Les préoccupations sécuritaires et les réactions internationales
La sécurité des joueurs iraniens sur le sol américain est au cœur des débats. Le président américain Donald Trump a estimé, le 12 mars, que l'équipe nationale d'Iran ne serait pas en sécurité aux États-Unis, écrivant sur Truth Social : « L'équipe nationale d'Iran est la bienvenue à la Coupe du monde mais je ne pense vraiment pas que leur présence soit appropriée, pour leur propre vie et sécurité ». En réponse, la Team Melli a riposté sur Instagram, affirmant que personne ne pouvait exclure l'Iran de la compétition et critiquant les capacités sécuritaires de l'hôte.

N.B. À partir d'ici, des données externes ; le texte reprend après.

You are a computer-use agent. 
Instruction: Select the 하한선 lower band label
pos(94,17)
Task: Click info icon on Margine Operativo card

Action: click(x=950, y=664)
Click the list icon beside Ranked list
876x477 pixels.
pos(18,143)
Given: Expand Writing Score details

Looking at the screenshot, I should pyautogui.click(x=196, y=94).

Les matchs de poule de l'Iran étaient initialement prévus aux États-Unis, contre la Nouvelle-Zélande et la Belgique à Los Angeles, et face à l'Égypte à Seattle, avec un camp de base à Tucson, en Arizona. Face à ces défis, l'Iran explore des alternatives.
Vers une solution au Mexique pour les matchs iraniens
Refusant de mettre le pied sur le territoire américain, l'Iran s'est tourné vers le Mexique, co-hôte de la Coupe du monde 2026. La présidente mexicaine Claudia Sheinbaum a exprimé l'ouverture de son pays à accueillir la Team Melli. L'ambassade d'Iran au Mexique a confirmé être en négociations avec la FIFA pour disputer les matchs dans ce pays. Medhi Taj a déclaré : « Étant donné que Trump a clairement déclaré ne pas pouvoir garantir la sécurité de l'équipe nationale iranienne, nous ne nous rendrons certainement pas aux États-Unis. Nous sommes en négociations avec la FIFA pour que les matches de l'Iran à la Coupe du monde se déroulent au Mexique ».

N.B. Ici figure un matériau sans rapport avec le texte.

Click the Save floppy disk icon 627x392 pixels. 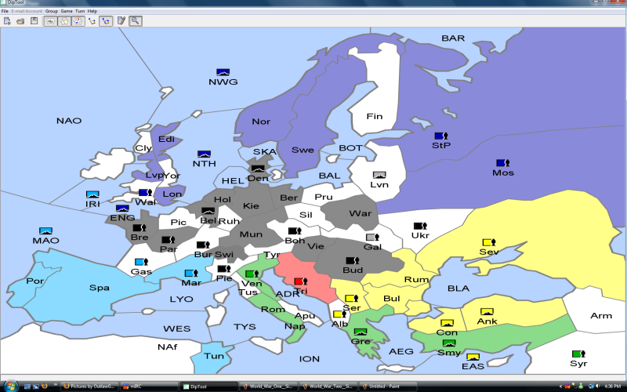(34, 20)
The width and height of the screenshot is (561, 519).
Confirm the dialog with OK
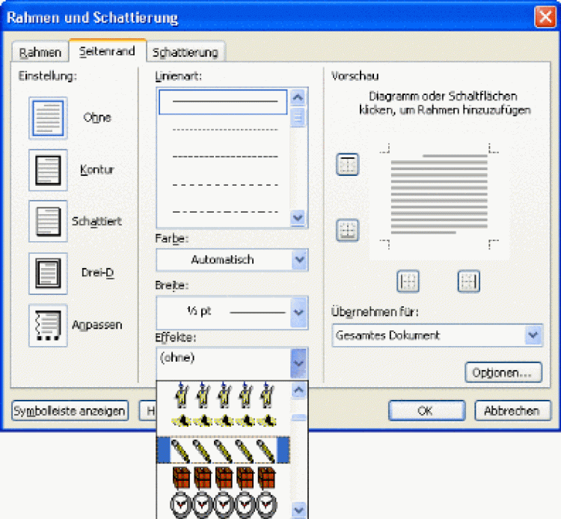click(425, 410)
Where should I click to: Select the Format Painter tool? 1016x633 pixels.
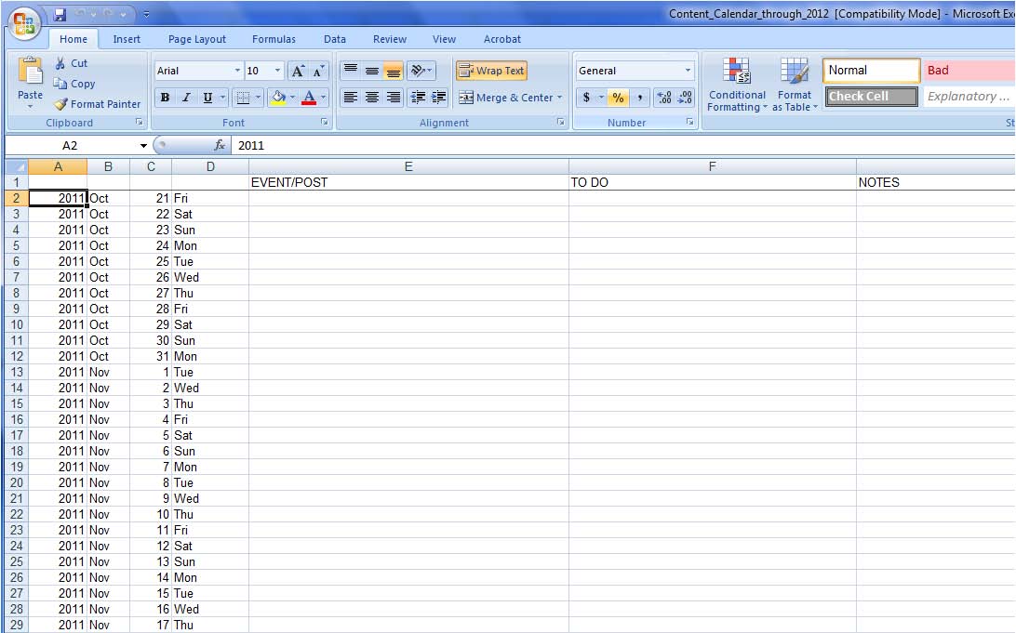(98, 104)
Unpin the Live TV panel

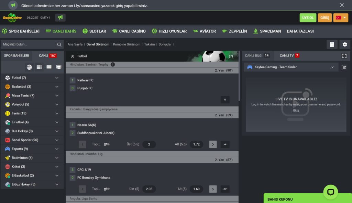point(344,67)
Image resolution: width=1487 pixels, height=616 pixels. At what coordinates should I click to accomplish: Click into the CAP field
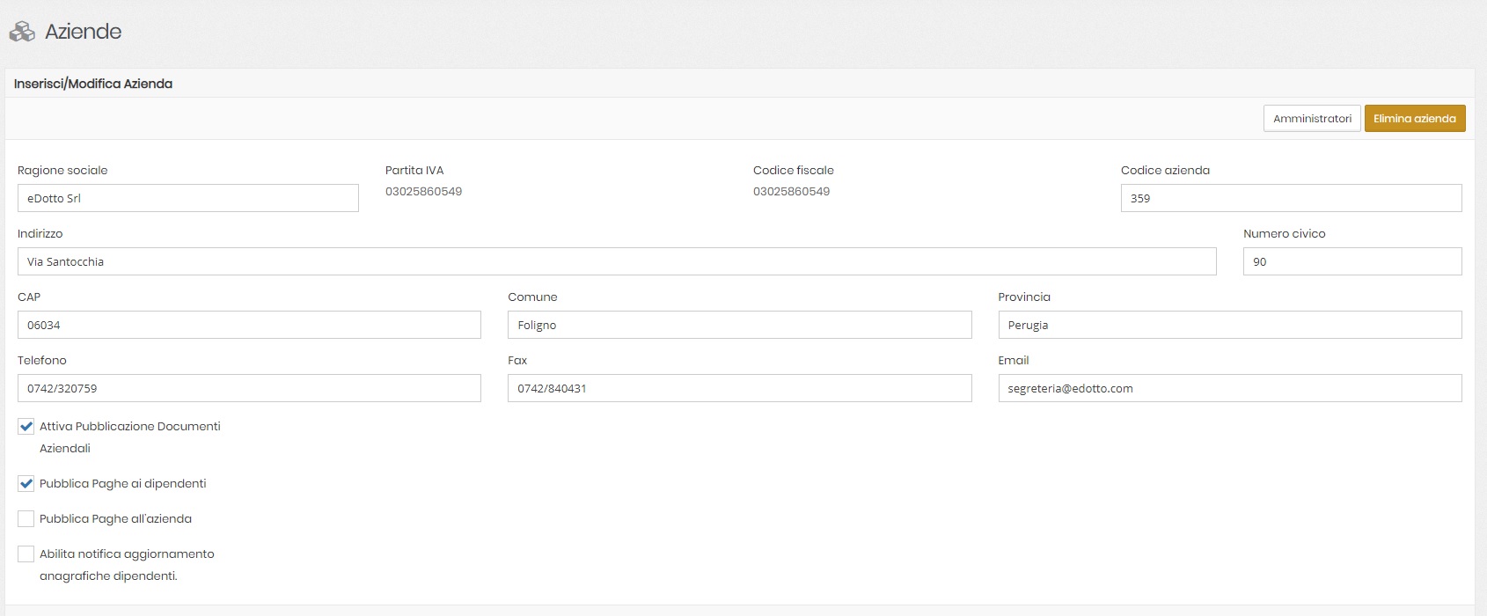tap(249, 325)
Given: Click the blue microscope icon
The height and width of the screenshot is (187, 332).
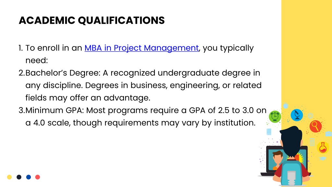Looking at the screenshot, I should (x=297, y=115).
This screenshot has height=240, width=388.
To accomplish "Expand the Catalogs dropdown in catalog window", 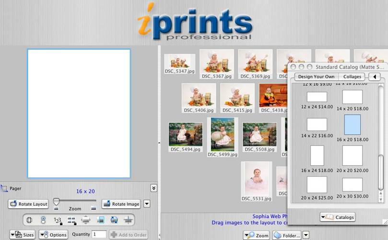I will click(338, 217).
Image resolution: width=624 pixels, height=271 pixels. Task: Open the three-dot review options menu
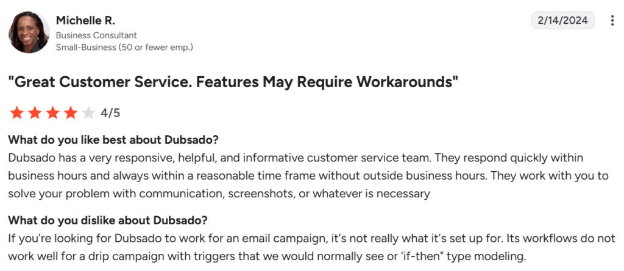pos(612,21)
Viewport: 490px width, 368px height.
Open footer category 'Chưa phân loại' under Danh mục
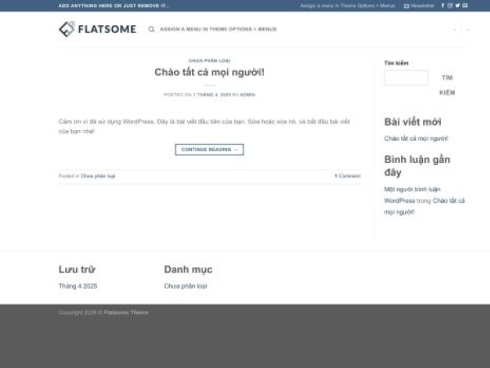[x=185, y=286]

La FIFA, contactée par l'AFP, a indiqué être en contact régulier avec toutes les fédérations, y compris celle d'Iran, pour discuter de la planification, sans toutefois confirmer une délocalisation. À moins de 100 jours du match d'ouverture, cette situation embarrasse Gianni Infantino, président de la FIFA, connu pour sa proximité avec Donald Trump, et affecte d'autres pays qualifiés comme l'Arabie saoudite, le Qatar et la Jordanie, touchés par le conflit.
En somme, la participation de l'Iran à la Coupe du monde 2026 reste assurée, mais sous des modalités revisitées, reflétant les complexités géopolitiques qui entourent cet événement sportif majeur.